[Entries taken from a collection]

++++++++++

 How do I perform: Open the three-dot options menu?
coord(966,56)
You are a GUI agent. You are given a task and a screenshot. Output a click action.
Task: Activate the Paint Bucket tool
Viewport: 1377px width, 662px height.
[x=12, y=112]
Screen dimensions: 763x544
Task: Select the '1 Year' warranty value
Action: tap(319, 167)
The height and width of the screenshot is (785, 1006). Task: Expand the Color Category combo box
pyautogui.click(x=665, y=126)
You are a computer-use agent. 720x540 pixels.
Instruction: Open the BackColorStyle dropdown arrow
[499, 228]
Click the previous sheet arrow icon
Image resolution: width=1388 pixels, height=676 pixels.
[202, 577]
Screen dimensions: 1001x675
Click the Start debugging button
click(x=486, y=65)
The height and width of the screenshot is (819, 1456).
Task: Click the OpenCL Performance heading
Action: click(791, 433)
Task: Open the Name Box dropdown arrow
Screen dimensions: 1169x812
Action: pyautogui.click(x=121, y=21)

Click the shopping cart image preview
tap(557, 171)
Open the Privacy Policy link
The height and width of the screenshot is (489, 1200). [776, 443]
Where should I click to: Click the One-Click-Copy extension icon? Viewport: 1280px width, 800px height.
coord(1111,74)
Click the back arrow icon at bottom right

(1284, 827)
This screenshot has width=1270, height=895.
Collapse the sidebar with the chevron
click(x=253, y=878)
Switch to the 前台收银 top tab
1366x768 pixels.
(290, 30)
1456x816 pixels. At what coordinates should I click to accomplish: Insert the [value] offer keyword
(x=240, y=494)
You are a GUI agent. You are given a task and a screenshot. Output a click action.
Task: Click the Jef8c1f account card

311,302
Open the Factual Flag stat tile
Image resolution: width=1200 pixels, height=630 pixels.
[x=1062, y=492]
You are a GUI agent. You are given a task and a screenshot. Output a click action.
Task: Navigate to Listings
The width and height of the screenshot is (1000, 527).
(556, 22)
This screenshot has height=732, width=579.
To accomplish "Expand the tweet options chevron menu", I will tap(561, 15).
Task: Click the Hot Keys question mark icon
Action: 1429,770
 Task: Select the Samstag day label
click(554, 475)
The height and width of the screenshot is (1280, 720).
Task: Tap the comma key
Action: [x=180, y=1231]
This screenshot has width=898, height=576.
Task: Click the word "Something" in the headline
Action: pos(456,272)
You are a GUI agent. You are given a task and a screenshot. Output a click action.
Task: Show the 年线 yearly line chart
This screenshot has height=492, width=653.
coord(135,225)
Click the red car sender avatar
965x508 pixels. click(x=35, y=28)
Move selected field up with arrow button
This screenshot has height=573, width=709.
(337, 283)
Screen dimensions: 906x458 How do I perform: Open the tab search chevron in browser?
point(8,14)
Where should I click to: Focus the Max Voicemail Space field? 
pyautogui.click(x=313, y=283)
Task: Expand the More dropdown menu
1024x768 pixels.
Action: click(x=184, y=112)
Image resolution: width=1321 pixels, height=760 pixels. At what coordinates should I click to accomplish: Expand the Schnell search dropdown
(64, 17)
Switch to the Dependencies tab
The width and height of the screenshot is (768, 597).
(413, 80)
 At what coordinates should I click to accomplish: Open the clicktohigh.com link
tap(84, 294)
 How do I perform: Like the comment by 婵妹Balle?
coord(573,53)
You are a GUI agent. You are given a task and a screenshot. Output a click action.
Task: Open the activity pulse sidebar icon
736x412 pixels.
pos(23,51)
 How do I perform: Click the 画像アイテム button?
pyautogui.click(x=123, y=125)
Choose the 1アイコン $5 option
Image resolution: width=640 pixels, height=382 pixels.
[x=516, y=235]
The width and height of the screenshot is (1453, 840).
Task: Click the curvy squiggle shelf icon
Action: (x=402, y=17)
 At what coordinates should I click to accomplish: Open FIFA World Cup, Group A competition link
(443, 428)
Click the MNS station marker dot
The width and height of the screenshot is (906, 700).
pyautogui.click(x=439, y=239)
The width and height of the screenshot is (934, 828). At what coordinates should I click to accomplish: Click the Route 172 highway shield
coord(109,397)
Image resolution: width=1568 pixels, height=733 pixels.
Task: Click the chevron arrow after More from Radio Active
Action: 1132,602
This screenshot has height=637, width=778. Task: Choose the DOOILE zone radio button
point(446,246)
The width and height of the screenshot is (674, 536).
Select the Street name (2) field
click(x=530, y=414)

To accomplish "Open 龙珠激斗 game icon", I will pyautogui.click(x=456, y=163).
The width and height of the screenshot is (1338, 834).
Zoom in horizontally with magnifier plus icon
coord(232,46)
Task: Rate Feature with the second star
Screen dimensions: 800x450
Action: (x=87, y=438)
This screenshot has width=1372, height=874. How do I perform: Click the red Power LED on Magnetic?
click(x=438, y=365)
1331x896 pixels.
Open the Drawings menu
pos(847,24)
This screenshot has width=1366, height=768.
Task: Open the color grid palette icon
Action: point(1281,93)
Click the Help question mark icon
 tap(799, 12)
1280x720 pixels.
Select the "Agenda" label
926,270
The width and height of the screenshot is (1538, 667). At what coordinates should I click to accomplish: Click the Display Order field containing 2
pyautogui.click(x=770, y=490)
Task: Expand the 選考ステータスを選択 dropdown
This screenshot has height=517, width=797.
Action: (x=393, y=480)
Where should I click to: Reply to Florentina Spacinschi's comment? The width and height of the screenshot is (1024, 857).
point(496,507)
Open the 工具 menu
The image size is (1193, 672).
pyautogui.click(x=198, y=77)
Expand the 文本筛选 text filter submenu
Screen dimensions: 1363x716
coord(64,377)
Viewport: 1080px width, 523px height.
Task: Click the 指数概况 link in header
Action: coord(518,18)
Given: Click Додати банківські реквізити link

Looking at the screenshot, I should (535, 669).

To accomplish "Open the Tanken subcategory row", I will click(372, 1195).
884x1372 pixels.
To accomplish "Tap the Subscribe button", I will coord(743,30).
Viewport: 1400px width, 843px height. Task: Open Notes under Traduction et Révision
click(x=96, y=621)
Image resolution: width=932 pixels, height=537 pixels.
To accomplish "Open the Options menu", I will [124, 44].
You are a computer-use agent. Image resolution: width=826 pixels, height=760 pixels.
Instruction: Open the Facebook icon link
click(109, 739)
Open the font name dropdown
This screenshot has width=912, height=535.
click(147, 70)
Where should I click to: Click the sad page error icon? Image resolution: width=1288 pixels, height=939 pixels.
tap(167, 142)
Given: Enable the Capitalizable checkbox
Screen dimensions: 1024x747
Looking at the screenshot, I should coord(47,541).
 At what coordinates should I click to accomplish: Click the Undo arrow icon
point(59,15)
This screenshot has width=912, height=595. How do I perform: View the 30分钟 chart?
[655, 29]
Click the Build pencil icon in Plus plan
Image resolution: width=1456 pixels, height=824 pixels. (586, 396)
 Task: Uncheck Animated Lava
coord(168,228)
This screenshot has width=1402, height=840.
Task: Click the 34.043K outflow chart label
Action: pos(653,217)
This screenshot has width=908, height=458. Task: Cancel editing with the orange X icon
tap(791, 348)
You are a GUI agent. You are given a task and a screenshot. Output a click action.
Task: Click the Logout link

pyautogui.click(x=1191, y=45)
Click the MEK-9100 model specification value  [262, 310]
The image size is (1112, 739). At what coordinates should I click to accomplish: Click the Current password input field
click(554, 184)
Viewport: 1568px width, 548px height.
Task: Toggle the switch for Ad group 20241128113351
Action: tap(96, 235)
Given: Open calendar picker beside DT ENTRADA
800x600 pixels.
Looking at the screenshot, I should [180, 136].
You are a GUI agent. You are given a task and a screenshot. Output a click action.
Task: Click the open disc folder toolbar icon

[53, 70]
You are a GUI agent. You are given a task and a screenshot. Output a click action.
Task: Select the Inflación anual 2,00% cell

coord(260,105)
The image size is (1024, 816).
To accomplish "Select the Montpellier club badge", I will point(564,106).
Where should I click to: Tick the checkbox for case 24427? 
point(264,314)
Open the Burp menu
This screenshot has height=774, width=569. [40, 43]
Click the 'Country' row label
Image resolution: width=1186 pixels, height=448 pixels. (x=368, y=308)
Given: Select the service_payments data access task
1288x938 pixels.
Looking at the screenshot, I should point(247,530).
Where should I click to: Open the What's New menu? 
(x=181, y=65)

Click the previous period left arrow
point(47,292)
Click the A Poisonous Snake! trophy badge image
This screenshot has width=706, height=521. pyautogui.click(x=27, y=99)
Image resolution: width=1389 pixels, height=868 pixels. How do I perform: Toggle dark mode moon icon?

++++++++++

◆ Exercise requirements ◆
Show all lines in the entries above where the string "computer" appears.

◆ Response ◆
You are a computer-use agent. 720x540 pixels.
You are a computer-use agent. Image resolution: width=826 pixels, height=760 pixels.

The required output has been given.